◆ **ABOUT THIS EXERCISE**
Up to and including the line with "OUR TECHNOLOGY (808, 67)", output the records exactly as they appear.

◆ **DATA FOR THIS TASK**
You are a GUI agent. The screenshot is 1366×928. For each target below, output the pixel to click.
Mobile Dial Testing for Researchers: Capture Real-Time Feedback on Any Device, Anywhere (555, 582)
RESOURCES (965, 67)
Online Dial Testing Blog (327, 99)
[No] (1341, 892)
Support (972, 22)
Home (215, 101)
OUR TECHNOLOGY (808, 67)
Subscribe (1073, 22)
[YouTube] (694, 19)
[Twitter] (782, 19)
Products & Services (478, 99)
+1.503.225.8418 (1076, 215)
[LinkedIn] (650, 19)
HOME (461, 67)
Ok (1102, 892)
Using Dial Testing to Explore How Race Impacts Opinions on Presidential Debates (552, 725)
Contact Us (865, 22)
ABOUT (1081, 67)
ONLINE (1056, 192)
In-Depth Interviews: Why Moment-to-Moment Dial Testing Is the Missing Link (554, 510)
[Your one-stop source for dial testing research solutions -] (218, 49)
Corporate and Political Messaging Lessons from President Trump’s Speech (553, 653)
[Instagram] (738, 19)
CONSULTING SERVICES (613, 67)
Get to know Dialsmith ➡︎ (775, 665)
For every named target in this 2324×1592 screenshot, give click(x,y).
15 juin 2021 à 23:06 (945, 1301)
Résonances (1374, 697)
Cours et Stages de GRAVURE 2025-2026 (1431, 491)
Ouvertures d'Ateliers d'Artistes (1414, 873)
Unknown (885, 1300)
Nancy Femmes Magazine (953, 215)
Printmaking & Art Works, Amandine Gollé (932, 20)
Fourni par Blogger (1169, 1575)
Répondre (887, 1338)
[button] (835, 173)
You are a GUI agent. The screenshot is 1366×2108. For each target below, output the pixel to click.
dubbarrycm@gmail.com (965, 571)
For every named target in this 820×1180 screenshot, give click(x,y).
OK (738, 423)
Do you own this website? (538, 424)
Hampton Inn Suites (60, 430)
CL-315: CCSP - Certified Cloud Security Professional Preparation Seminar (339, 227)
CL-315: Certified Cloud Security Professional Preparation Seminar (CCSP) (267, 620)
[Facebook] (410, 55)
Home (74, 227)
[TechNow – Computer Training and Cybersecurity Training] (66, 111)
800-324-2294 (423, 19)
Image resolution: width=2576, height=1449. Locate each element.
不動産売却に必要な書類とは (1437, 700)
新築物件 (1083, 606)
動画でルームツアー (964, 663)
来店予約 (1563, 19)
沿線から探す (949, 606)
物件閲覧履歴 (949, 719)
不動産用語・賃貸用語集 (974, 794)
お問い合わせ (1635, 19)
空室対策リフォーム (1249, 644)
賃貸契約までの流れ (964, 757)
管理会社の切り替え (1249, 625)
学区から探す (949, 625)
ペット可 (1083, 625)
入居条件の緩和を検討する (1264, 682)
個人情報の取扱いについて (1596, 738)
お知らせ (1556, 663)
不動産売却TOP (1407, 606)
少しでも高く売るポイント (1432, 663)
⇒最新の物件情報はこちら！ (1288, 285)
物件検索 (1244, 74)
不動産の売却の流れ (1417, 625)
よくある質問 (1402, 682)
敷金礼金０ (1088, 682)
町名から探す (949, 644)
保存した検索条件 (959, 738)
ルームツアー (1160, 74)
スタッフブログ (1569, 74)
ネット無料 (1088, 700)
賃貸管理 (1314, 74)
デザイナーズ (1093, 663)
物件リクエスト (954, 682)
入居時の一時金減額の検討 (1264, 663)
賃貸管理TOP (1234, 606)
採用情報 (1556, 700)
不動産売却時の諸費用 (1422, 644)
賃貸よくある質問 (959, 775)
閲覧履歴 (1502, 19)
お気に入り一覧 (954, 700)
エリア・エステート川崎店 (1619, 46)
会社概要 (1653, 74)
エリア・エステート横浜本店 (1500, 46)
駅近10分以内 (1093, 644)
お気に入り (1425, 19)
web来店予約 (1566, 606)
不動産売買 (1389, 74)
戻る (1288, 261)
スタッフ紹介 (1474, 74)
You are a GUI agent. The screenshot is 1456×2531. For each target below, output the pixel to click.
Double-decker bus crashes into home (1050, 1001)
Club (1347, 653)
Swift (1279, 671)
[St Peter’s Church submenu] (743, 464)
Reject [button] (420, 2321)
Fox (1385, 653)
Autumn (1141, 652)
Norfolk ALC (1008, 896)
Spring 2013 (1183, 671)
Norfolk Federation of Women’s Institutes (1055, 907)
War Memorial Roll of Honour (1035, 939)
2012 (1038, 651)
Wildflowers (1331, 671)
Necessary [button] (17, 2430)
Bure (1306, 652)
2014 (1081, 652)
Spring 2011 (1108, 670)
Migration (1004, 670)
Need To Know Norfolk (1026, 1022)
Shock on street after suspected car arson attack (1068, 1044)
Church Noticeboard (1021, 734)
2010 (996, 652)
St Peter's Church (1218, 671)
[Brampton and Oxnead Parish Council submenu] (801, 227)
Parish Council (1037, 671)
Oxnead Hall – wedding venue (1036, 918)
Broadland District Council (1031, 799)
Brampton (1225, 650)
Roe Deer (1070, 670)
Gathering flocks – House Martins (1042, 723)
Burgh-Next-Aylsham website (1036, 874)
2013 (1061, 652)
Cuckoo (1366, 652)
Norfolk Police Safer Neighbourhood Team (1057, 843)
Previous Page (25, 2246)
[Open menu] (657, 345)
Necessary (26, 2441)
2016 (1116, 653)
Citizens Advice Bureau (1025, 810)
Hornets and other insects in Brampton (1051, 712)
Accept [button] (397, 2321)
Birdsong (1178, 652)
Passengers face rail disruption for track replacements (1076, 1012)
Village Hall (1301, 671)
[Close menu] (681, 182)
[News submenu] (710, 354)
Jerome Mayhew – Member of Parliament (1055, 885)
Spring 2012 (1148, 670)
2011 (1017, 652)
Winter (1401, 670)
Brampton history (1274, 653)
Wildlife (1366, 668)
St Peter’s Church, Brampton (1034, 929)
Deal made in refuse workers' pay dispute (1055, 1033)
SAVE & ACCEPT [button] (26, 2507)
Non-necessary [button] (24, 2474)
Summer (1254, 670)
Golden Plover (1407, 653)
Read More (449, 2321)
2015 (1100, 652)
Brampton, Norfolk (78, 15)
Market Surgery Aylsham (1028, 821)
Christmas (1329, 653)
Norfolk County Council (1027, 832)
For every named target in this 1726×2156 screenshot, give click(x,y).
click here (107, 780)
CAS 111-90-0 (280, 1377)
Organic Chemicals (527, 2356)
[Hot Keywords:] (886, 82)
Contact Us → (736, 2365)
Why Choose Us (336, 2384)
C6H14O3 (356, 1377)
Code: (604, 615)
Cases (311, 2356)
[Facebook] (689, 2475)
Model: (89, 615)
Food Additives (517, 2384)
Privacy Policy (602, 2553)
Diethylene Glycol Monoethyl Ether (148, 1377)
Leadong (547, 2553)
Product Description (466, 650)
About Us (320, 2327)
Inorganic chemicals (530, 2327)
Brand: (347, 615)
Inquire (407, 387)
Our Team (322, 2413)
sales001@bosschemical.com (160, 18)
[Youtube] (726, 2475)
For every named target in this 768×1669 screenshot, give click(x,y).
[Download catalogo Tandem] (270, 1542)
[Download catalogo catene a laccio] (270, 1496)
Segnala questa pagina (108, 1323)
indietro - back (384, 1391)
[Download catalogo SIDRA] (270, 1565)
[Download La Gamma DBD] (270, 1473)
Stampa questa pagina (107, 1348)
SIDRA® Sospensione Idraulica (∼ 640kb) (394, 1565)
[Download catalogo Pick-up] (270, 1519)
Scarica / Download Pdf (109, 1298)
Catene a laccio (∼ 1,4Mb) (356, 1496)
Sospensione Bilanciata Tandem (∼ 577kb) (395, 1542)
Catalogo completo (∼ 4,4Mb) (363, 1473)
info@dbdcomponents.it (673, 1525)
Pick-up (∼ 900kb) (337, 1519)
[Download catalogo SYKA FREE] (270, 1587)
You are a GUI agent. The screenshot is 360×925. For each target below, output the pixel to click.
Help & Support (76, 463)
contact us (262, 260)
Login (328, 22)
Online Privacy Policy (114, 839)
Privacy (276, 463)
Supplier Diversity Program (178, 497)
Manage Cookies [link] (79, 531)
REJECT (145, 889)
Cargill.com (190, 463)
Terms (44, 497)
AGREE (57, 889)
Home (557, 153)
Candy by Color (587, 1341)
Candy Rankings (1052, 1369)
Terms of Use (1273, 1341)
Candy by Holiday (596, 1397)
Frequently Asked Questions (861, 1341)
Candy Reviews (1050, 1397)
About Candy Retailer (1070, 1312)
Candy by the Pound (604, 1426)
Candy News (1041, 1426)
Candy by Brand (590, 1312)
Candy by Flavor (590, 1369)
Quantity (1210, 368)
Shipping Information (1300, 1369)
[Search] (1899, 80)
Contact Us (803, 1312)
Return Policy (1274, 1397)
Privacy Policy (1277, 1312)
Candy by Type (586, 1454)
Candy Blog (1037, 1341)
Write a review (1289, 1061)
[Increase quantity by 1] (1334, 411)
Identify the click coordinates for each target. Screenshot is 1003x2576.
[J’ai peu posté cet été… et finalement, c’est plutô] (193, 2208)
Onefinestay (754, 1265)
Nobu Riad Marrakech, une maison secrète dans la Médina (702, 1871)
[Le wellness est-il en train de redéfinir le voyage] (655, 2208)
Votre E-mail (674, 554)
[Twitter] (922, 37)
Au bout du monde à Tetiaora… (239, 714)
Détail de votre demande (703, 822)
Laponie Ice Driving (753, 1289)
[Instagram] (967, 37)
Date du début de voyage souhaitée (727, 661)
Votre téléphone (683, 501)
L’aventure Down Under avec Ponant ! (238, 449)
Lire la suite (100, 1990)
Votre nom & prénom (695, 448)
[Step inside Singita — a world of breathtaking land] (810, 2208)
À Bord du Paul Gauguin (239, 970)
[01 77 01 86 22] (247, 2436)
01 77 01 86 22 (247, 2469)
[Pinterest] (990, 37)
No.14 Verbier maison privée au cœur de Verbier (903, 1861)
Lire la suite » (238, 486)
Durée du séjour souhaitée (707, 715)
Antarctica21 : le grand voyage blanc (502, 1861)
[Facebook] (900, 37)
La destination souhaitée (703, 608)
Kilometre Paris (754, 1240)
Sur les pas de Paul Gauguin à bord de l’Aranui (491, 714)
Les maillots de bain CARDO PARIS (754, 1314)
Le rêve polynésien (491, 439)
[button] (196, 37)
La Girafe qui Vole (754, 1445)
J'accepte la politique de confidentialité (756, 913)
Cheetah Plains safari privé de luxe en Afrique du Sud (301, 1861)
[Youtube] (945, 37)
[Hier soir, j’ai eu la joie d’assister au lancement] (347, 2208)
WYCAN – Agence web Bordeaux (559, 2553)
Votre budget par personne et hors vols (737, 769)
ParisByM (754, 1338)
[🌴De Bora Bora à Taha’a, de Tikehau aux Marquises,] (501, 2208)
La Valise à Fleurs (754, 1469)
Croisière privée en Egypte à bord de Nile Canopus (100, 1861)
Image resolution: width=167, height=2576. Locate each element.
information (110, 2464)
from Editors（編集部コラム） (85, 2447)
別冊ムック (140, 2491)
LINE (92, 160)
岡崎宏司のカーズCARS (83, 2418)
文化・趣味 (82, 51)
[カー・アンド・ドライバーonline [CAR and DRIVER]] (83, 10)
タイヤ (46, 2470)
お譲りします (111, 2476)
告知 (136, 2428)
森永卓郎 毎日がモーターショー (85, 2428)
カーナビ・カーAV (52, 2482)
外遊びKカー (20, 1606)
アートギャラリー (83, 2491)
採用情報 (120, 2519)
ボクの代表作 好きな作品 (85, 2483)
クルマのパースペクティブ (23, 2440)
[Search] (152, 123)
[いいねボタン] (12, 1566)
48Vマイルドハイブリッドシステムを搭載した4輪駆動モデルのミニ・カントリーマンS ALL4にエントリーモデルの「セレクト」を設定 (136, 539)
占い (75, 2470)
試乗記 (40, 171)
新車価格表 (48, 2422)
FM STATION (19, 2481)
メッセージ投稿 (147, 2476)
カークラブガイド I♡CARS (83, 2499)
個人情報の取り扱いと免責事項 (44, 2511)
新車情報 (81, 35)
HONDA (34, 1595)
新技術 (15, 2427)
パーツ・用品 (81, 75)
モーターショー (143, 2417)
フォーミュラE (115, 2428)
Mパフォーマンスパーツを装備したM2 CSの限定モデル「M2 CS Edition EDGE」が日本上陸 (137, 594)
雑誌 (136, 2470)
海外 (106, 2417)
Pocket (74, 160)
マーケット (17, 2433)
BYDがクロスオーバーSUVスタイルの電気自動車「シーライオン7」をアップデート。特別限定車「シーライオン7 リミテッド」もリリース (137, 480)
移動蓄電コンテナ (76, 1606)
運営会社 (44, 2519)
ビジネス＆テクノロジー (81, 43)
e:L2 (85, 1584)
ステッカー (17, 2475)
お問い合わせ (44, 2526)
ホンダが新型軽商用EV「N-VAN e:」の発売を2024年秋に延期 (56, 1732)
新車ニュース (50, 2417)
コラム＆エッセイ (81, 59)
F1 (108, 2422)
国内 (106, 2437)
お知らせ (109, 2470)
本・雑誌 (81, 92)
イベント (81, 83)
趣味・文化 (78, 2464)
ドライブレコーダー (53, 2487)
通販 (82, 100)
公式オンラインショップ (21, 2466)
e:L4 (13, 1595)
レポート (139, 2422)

◆ **REPLY**
You are a GUI agent. The screenshot is 1366×928. For each target below, output the pixel to click.
Mobile Dial Testing for Researchers: Capture Real-Time Feedback on Any Device, Anywhere (555, 582)
RESOURCES (965, 67)
Online Dial Testing Blog (327, 99)
[No] (1341, 892)
Support (972, 22)
Home (215, 101)
OUR TECHNOLOGY (808, 67)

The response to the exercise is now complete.